(Records from a data source)
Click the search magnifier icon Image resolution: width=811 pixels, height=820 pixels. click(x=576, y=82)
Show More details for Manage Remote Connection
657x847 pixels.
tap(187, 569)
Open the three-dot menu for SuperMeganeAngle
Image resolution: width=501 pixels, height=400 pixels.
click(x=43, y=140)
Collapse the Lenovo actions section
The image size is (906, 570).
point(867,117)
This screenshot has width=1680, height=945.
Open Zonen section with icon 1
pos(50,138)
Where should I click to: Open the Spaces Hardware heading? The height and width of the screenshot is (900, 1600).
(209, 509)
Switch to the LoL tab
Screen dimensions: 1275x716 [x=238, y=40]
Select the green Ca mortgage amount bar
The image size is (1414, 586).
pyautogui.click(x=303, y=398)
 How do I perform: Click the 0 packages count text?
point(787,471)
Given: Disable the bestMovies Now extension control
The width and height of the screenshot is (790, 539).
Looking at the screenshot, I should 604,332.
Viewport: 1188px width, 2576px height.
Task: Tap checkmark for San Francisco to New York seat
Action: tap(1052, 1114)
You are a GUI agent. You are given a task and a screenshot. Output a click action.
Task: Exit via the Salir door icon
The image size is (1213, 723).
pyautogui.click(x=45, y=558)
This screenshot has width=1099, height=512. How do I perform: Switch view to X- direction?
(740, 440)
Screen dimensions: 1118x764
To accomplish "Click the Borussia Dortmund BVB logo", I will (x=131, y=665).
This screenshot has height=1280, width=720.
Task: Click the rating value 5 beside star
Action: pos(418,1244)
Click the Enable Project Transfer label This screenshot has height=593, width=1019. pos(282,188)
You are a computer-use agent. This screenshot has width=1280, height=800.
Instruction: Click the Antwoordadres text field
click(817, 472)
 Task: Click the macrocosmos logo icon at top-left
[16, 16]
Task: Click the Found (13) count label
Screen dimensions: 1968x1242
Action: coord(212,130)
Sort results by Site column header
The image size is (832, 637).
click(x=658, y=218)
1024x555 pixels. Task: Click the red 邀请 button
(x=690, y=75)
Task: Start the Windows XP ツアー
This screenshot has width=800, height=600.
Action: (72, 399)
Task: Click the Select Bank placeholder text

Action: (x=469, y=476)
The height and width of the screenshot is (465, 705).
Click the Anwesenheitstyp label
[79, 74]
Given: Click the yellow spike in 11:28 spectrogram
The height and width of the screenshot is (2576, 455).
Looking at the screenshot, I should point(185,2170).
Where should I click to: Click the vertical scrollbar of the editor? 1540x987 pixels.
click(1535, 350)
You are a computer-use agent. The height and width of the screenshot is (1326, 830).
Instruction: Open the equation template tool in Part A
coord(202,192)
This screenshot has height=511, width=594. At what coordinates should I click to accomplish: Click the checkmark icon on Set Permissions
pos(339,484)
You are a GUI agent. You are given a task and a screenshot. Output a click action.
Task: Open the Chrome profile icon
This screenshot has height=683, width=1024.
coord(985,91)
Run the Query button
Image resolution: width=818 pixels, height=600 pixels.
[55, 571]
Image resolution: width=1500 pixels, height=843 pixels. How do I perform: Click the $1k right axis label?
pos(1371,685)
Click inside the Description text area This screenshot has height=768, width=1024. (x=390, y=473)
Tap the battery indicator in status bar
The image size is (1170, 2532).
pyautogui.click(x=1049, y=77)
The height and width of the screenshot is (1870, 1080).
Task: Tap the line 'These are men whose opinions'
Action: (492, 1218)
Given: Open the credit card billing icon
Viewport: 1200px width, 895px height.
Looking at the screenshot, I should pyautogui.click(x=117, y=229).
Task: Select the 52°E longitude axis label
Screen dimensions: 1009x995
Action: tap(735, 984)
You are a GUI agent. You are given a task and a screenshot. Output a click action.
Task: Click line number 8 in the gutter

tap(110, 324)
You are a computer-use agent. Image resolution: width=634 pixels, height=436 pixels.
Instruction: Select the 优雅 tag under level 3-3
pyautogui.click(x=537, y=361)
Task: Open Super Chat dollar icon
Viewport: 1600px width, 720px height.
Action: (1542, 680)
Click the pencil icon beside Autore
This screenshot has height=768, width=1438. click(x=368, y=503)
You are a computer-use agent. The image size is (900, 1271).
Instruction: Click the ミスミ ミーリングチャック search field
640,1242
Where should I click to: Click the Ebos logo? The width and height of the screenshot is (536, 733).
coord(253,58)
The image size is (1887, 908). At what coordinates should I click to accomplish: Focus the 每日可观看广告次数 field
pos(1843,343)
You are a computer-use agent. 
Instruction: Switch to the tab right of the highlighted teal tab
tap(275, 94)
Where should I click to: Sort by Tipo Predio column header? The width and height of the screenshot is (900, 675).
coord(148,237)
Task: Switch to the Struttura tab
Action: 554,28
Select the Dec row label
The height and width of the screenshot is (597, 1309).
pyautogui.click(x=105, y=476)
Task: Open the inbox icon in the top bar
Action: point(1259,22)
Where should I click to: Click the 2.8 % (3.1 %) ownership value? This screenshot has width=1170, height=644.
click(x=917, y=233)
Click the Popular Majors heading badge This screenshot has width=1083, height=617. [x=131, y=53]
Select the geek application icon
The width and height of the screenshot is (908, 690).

WHAT IS NEEDED:
All entries should be transcribed verbatim.

ANSWER TO THIS EXERCISE:
Click the search magnifier icon Image resolution: width=811 pixels, height=820 pixels. click(x=576, y=82)
Show More details for Manage Remote Connection
657x847 pixels.
tap(187, 569)
Open the three-dot menu for SuperMeganeAngle
Image resolution: width=501 pixels, height=400 pixels.
click(x=43, y=140)
Collapse the Lenovo actions section
The image size is (906, 570).
point(867,117)
This screenshot has width=1680, height=945.
Open Zonen section with icon 1
pos(50,138)
Where should I click to: Open the Spaces Hardware heading? The height and width of the screenshot is (900, 1600).
(209, 509)
Switch to the LoL tab
Screen dimensions: 1275x716 [x=238, y=40]
Select the green Ca mortgage amount bar
The image size is (1414, 586).
pyautogui.click(x=303, y=398)
 How do I perform: Click the 0 packages count text?
point(787,471)
Given: Disable the bestMovies Now extension control
The width and height of the screenshot is (790, 539).
Looking at the screenshot, I should 604,332.
Viewport: 1188px width, 2576px height.
Task: Tap checkmark for San Francisco to New York seat
Action: tap(1052, 1114)
You are a GUI agent. You are given a task and a screenshot. Output a click action.
Task: Exit via the Salir door icon
The image size is (1213, 723).
pyautogui.click(x=45, y=558)
This screenshot has width=1099, height=512. How do I perform: Switch view to X- direction?
(740, 440)
Screen dimensions: 1118x764
To accomplish "Click the Borussia Dortmund BVB logo", I will (x=131, y=665).
This screenshot has height=1280, width=720.
Task: Click the rating value 5 beside star
Action: pos(418,1244)
Click the Enable Project Transfer label This screenshot has height=593, width=1019. pos(282,188)
You are a computer-use agent. This screenshot has width=1280, height=800.
Instruction: Click the Antwoordadres text field
click(817, 472)
 Task: Click the macrocosmos logo icon at top-left
[16, 16]
Task: Click the Found (13) count label
Screen dimensions: 1968x1242
Action: coord(212,130)
Sort results by Site column header
The image size is (832, 637).
click(x=658, y=218)
1024x555 pixels. Task: Click the red 邀请 button
(x=690, y=75)
Task: Start the Windows XP ツアー
This screenshot has width=800, height=600.
Action: (72, 399)
Task: Click the Select Bank placeholder text

Action: (x=469, y=476)
The height and width of the screenshot is (465, 705).
Click the Anwesenheitstyp label
[79, 74]
Given: Click the yellow spike in 11:28 spectrogram
The height and width of the screenshot is (2576, 455).
Looking at the screenshot, I should point(185,2170).
Where should I click to: Click the vertical scrollbar of the editor? 1540x987 pixels.
click(1535, 350)
You are a computer-use agent. The height and width of the screenshot is (1326, 830).
Instruction: Open the equation template tool in Part A
coord(202,192)
This screenshot has height=511, width=594. At what coordinates should I click to accomplish: Click the checkmark icon on Set Permissions
pos(339,484)
You are a GUI agent. You are given a task and a screenshot. Output a click action.
Task: Open the Chrome profile icon
This screenshot has height=683, width=1024.
coord(985,91)
Run the Query button
Image resolution: width=818 pixels, height=600 pixels.
[55, 571]
Image resolution: width=1500 pixels, height=843 pixels. How do I perform: Click the $1k right axis label?
pos(1371,685)
Click inside the Description text area This screenshot has height=768, width=1024. (x=390, y=473)
Tap the battery indicator in status bar
The image size is (1170, 2532).
pyautogui.click(x=1049, y=77)
The height and width of the screenshot is (1870, 1080).
Task: Tap the line 'These are men whose opinions'
Action: (492, 1218)
Given: Open the credit card billing icon
Viewport: 1200px width, 895px height.
Looking at the screenshot, I should pyautogui.click(x=117, y=229).
Task: Select the 52°E longitude axis label
Screen dimensions: 1009x995
Action: tap(735, 984)
You are a GUI agent. You are given a task and a screenshot. Output a click action.
Task: Click line number 8 in the gutter

tap(110, 324)
You are a computer-use agent. Image resolution: width=634 pixels, height=436 pixels.
Instruction: Select the 优雅 tag under level 3-3
pyautogui.click(x=537, y=361)
Task: Open Super Chat dollar icon
Viewport: 1600px width, 720px height.
Action: (1542, 680)
Click the pencil icon beside Autore
This screenshot has height=768, width=1438. click(x=368, y=503)
You are a computer-use agent. The image size is (900, 1271).
Instruction: Click the ミスミ ミーリングチャック search field
640,1242
Where should I click to: Click the Ebos logo? The width and height of the screenshot is (536, 733).
coord(253,58)
The image size is (1887, 908). At what coordinates should I click to accomplish: Focus the 每日可观看广告次数 field
pos(1843,343)
You are a computer-use agent. 
Instruction: Switch to the tab right of the highlighted teal tab
tap(275, 94)
Where should I click to: Sort by Tipo Predio column header? The width and height of the screenshot is (900, 675).
coord(148,237)
Task: Switch to the Struttura tab
Action: 554,28
Select the Dec row label
The height and width of the screenshot is (597, 1309).
pyautogui.click(x=105, y=476)
Task: Open the inbox icon in the top bar
Action: point(1259,22)
Where should I click to: Click the 2.8 % (3.1 %) ownership value? This screenshot has width=1170, height=644.
click(x=917, y=233)
Click the Popular Majors heading badge This screenshot has width=1083, height=617. [x=131, y=53]
Select the geek application icon
The width and height of the screenshot is (908, 690).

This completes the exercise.